Sir
For a researcher in the area of bioenergetics, like myself, it was a delight to read Leslie Orgel's Millennium Essay1. Peter Mitchell's formulation in 1961 of the chemiosmotic theory as an alternative to the covalent intermediate opened a completely new vista in the field.
But Mitchell never suggested that the electron-transfer complexes in respiration and photosynthesis function as proton pumps; in fact, he was an ardent opponent of the idea of redox-linked proton pumps. For example, after Wikström reported2 that cytochrome oxidase is a proton pump, Mitchell wrote an article called “Cytochrome c oxidase is not a proton pump”3. Mitchell's idea of how the proton gradient across the membrane is created was the ‘redox loop’. According to this concept, a hydrogen atom is first transferred from one side of the membrane to the other, where it is split into a proton and an electron; the electron is then transported back across the membrane, leaving the proton behind. The difficulty with this clever mechanism is that it can only have a H+/e− stoichiometry of −1, which would mean that about half of the energy available from the electron-transfer reactions would be wasted.
The Royal Swedish Academy of Sciences awarded Peter Mitchell the Nobel Prize for Chemistry in 1978, on the recommendation of its Nobel Committee for Chemistry, of which I happened to be chairman at the time. The committee was well aware of the fact that Mitchell was wrong about how the proton gradient is created (proton pumps rather than redox loops) and how it is utilized to make ATP (conformational coupling rather than mass action). This is why the academy's citation read rather vaguely “for the contribution to the understanding of energy transfer through the formulation of the chemiosmotic theory”.

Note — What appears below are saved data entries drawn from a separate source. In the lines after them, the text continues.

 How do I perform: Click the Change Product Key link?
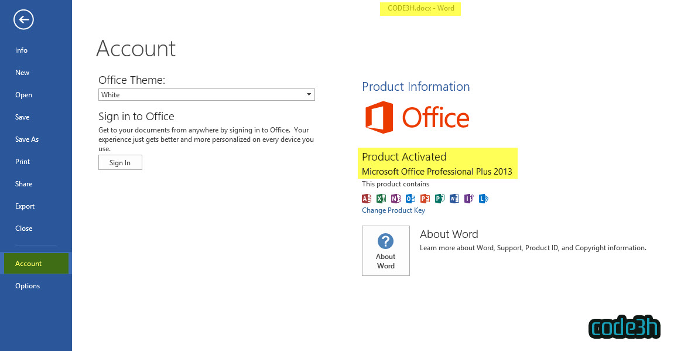tap(394, 210)
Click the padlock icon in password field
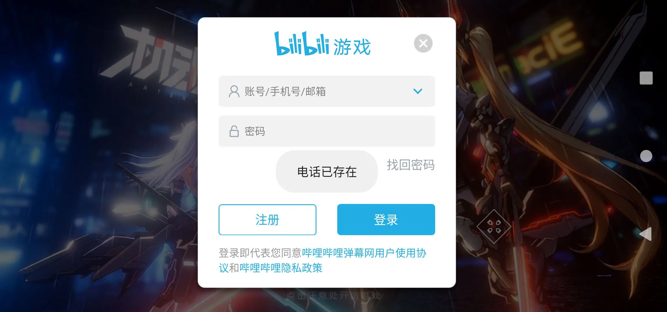667x312 pixels. [234, 131]
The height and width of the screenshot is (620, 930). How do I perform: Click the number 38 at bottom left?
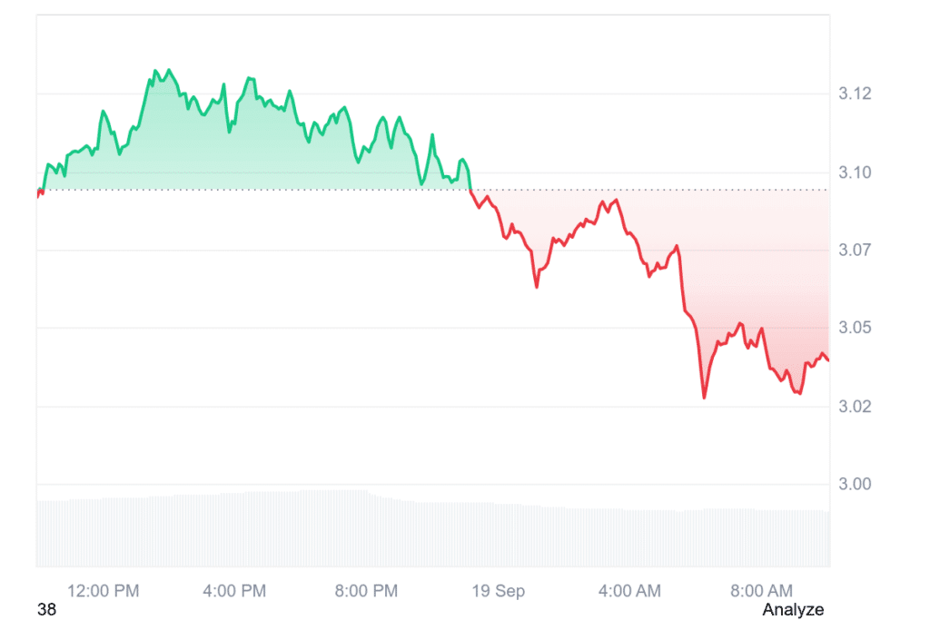coord(47,609)
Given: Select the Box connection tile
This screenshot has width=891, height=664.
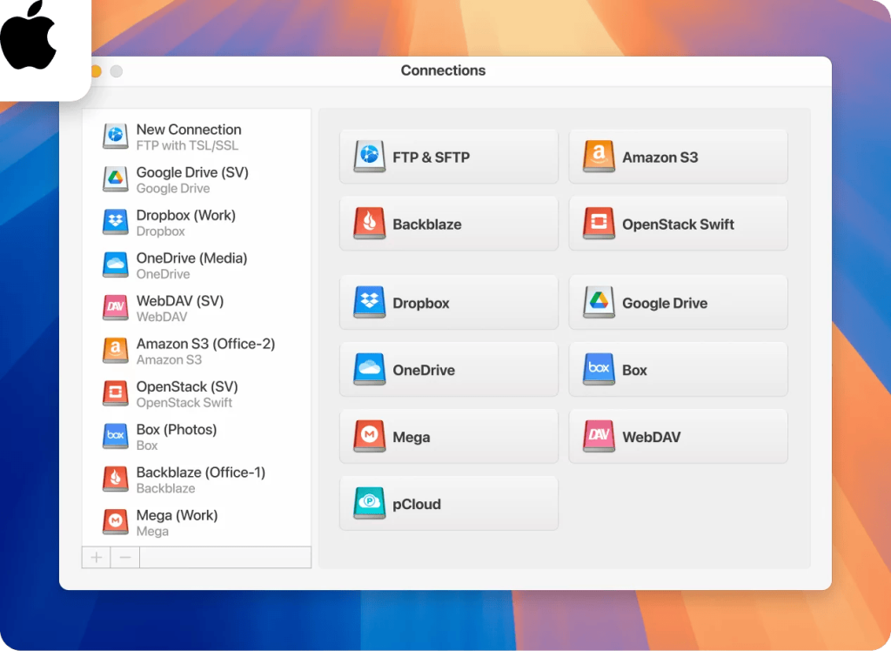Looking at the screenshot, I should (679, 369).
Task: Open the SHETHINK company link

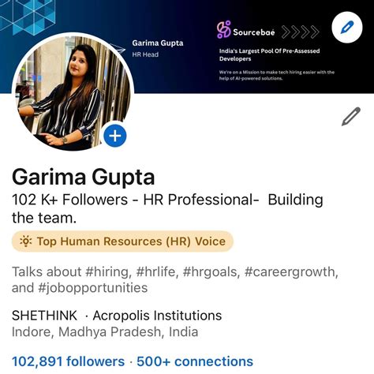Action: point(44,316)
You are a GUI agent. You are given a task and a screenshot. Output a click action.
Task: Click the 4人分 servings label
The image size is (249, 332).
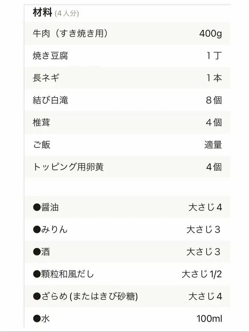tap(67, 14)
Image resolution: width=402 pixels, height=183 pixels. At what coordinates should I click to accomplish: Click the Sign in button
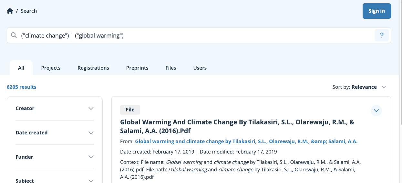[376, 11]
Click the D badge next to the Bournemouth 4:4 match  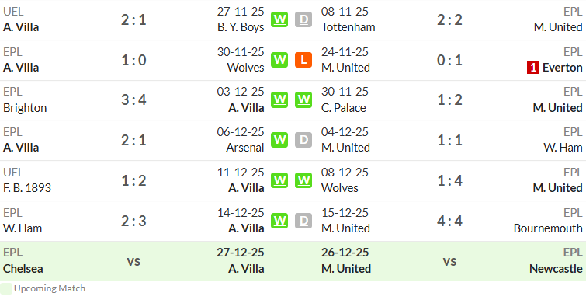pyautogui.click(x=303, y=221)

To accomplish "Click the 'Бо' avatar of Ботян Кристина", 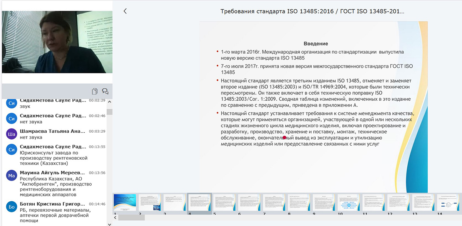I will point(12,207).
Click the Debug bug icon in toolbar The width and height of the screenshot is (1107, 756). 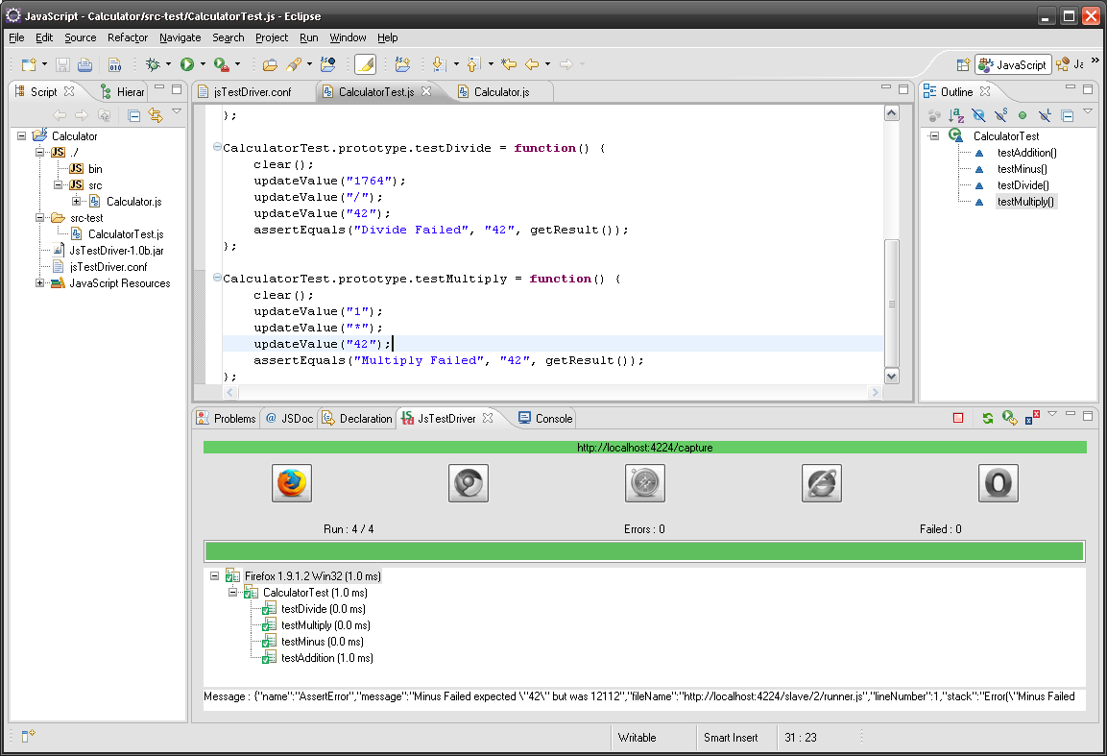click(x=152, y=64)
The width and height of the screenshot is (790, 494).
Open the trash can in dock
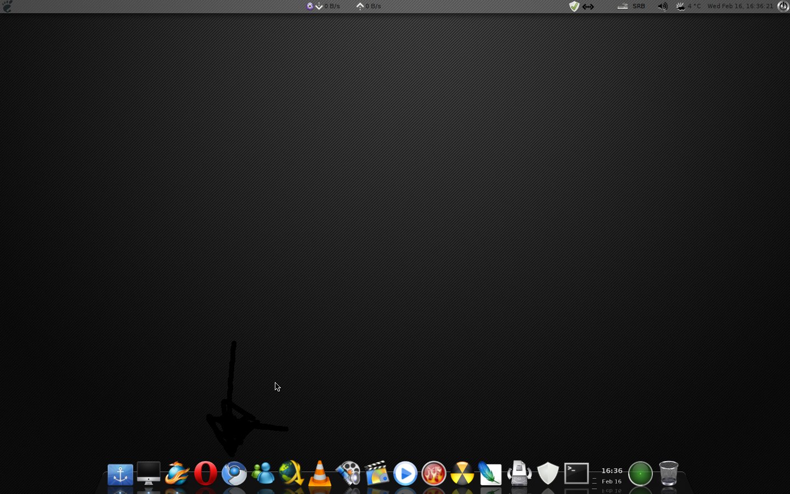click(669, 474)
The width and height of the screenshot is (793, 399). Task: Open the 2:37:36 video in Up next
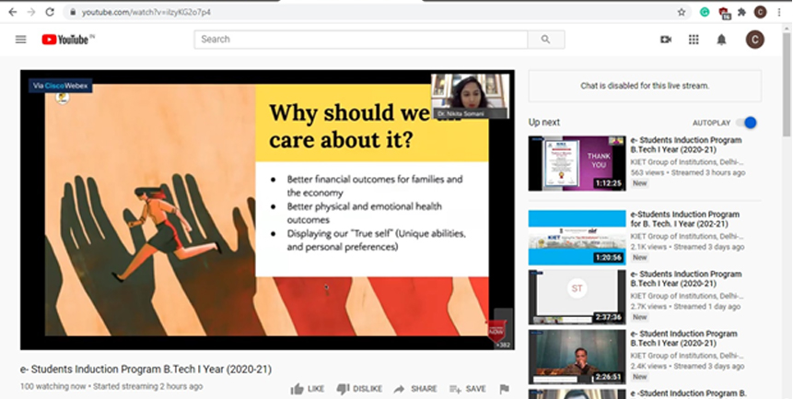click(x=576, y=297)
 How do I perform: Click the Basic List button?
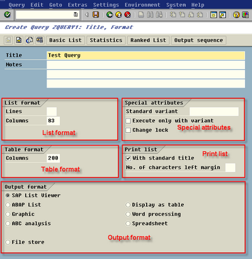pyautogui.click(x=66, y=40)
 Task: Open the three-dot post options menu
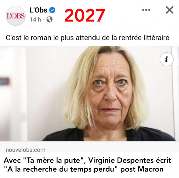[x=146, y=10]
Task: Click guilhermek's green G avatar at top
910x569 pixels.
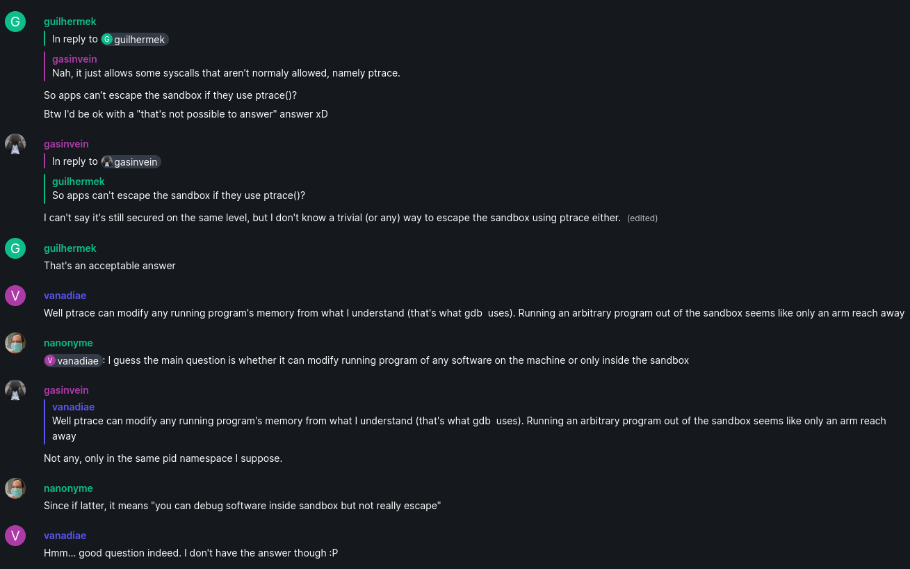Action: (15, 22)
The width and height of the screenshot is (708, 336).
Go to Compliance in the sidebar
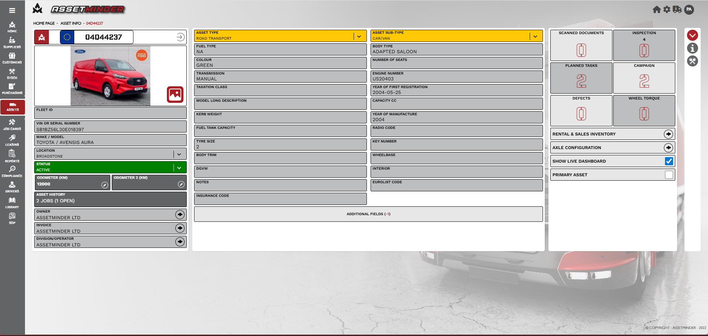[12, 171]
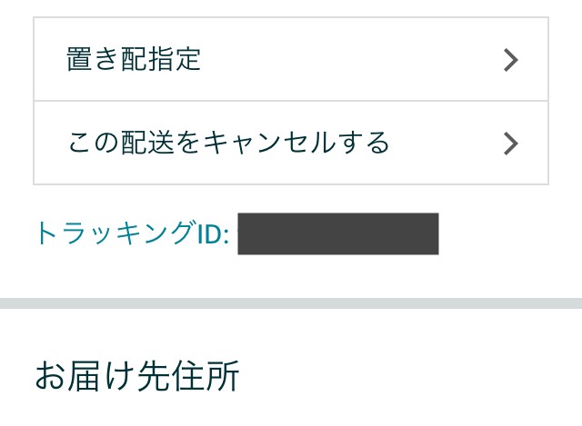Select この配送をキャンセルする row
Image resolution: width=582 pixels, height=426 pixels.
point(291,143)
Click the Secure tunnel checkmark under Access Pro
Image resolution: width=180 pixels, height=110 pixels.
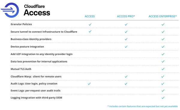coord(126,32)
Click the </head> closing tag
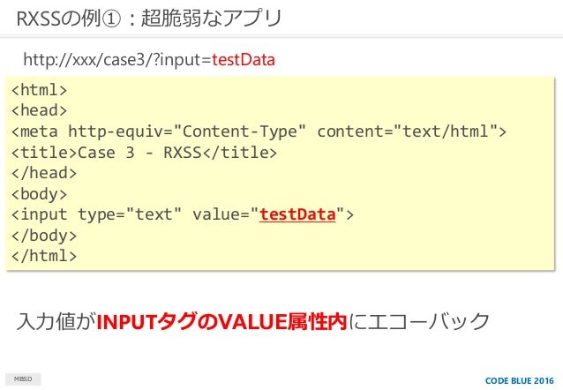The width and height of the screenshot is (563, 390). [44, 173]
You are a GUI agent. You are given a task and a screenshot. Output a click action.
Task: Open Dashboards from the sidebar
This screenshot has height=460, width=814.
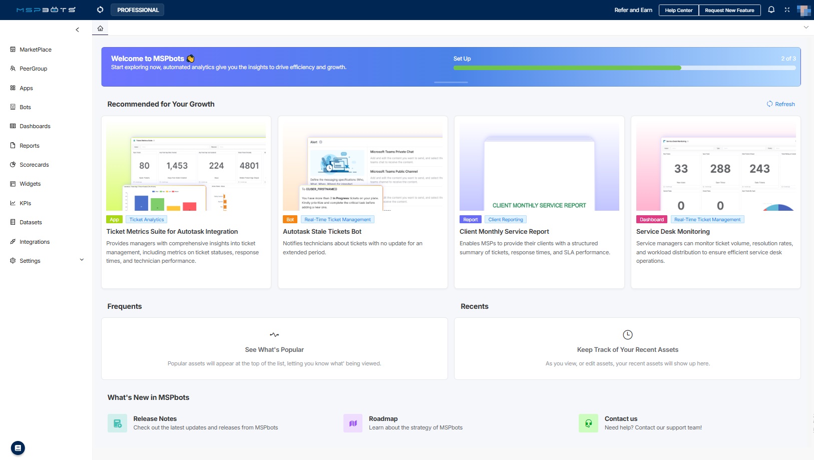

As Mitchell was right only on the phenomenological and not on the mechanistic level, one could argue that he should have been given the Nobel Prize for Physiology or Medicine instead. As one of my teachers used to say: “Physiology is that part of biochemistry which we do not yet understand”.
References
Orgel, L. E. Nature 402, 17 (1999).
Wikström, M. Nature 266, 271–273 (1977).
Mitchell, P. FEBS Lett. 88, 268–272 (1978).